Computer multitasking that does not preempt processes

Cooperative multitasking, also known as non-preemptive multitasking, is a computer multitasking technique in which the operating system never initiates a context switch from a running process to another process. Instead, in order to run multiple applications concurrently, processes voluntarily yield control periodically or when idle or logically blocked. This type of multitasking is called cooperative because all programs must cooperate for the scheduling scheme to work.

In this scheme, the process scheduler of an operating system is known as a cooperative scheduler whose role is limited to starting the processes and letting them return control back to it voluntarily.

This is related to the asynchronous programming approach.

==Usage==
Although it is rarely used as the primary scheduling mechanism in modern operating systems, it is widely used in memory-constrained embedded systems and in specific applications such as CICS or the JES2 subsystem. Cooperative multitasking was the primary scheduling scheme for 16-bit applications employed by Microsoft Windows before Windows 95 and Windows NT, and by the classic Mac OS. Windows 9x used non-preemptive multitasking for 16-bit legacy applications, and the PowerPC Versions of Mac OS X prior to Leopard used it for classic applications. NetWare, which is a network-oriented operating system, used cooperative multitasking up to NetWare 6.5. Cooperative multitasking is still used on RISC OS systems.

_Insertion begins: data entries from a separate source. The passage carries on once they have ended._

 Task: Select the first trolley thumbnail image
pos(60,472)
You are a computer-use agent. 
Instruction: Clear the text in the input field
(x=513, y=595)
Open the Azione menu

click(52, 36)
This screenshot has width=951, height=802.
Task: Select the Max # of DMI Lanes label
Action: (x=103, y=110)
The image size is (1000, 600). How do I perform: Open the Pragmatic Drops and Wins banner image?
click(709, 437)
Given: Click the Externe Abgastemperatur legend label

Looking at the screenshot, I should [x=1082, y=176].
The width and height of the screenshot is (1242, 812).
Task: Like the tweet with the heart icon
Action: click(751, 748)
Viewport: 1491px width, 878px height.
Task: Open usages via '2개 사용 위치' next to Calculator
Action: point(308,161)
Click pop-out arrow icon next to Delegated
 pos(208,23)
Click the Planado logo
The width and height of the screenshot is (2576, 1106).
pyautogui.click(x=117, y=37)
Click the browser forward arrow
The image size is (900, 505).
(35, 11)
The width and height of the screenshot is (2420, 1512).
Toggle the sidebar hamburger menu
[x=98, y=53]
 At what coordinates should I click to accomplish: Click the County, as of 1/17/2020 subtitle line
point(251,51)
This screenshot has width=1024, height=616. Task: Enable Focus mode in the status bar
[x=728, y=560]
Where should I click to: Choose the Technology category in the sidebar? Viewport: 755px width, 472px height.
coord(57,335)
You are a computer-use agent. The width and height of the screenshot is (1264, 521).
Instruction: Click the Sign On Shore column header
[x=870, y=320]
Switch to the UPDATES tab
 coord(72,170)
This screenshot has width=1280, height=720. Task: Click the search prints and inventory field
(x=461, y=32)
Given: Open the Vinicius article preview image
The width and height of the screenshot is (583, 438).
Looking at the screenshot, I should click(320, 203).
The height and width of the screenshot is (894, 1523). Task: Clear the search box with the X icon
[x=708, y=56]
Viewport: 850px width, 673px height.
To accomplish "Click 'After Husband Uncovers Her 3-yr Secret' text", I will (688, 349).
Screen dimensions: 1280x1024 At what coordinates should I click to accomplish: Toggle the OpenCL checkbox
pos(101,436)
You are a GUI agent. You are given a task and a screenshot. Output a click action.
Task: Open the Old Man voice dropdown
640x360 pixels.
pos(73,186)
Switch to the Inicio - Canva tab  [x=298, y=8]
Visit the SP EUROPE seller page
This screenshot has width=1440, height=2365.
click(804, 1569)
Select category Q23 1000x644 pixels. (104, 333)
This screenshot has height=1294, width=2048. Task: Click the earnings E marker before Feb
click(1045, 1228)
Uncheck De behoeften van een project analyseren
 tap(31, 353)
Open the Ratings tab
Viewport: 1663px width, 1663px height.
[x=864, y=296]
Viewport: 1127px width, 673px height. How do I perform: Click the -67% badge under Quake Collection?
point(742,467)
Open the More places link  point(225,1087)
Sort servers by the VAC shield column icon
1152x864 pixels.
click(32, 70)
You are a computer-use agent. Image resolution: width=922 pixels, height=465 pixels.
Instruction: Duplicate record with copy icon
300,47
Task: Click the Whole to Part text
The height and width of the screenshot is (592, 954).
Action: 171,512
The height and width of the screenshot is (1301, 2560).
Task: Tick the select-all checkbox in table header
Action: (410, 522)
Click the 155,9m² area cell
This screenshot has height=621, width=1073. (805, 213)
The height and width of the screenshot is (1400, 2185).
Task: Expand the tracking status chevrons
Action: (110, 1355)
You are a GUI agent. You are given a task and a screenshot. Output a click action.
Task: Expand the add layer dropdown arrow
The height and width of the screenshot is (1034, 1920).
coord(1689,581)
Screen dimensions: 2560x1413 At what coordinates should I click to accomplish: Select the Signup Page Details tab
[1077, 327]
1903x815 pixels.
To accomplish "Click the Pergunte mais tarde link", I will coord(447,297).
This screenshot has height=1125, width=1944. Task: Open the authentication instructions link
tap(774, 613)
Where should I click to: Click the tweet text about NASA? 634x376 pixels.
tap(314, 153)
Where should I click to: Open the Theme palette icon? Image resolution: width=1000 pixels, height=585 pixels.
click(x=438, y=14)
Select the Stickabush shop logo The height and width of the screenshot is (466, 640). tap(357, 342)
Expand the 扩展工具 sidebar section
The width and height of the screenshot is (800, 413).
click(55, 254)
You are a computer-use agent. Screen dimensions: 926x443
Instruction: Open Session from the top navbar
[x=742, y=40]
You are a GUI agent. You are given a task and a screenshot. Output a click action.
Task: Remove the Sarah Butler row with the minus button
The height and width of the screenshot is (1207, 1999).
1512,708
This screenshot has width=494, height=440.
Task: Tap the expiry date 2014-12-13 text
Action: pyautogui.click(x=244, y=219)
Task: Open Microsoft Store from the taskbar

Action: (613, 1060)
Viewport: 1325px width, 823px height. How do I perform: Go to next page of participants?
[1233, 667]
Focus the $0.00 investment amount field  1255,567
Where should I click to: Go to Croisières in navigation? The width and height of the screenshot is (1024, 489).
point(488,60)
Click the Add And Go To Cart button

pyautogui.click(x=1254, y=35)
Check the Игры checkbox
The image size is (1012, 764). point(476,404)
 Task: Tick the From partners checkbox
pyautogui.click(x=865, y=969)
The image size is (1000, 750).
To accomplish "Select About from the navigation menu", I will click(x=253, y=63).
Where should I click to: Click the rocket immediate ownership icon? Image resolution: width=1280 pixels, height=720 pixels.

Cooperative multitasking is similar to async/await in languages, such as JavaScript or Python, that feature a single-threaded event-loop in their runtime. This contrasts with cooperative multitasking in that await cannot be invoked from a non-async function, but only an async function, which is a kind of coroutine.

Cooperative multitasking allows much simpler implementation of applications because their execution is never unexpectedly interrupted by the process scheduler; for example, various functions inside the application do not need to be reentrant.

==Problems==
As a cooperatively multitasked system relies on each process regularly giving up time to other processes on the system, one poorly designed program can consume all of the CPU time for itself, either by performing extensive calculations or by busy waiting; both would cause the whole system to hang. In a server environment, this is a hazard that is often considered to make the entire environment unacceptably fragile, though as noted above, cooperative multitasking has been used frequently in server environments, including NetWare and CICS.

In contrast, preemptive multitasking interrupts applications and gives control to other processes outside the application's control.

The potential for system hang can be alleviated by using a watchdog timer, often implemented in hardware; this typically invokes a hardware reset.